Top of DATA SUPPLIED
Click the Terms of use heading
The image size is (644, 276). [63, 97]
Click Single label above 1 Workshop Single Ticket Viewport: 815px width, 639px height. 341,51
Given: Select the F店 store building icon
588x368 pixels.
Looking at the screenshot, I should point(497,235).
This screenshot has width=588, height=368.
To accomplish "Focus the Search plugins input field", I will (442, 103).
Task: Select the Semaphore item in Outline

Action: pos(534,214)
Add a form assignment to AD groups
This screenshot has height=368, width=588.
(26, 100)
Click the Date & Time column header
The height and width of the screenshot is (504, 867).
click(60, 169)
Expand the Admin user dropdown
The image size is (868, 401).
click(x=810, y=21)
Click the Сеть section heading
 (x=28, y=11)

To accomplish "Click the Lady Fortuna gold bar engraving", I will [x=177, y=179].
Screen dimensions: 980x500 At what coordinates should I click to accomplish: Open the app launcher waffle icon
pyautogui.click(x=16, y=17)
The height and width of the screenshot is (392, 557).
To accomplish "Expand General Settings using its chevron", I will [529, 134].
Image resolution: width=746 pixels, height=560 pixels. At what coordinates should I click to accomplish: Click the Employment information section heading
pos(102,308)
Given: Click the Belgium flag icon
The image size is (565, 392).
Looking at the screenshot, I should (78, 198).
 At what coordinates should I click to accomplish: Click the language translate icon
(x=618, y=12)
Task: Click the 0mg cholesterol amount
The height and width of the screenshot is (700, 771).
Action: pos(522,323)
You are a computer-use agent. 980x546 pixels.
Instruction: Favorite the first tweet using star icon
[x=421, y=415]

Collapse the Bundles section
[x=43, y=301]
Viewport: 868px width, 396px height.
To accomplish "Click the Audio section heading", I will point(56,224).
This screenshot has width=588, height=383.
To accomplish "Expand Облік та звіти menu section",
Bottom of DATA SUPPLIED
WHAT YOU NEED TO DO: Repeat exactly the lines starting at the line with "This screenshot has width=588, height=383." and ending with the final line of the entries. Include nothing else.

TASK RESPONSE:
This screenshot has width=588, height=383.
To accomplish "Expand Облік та звіти menu section",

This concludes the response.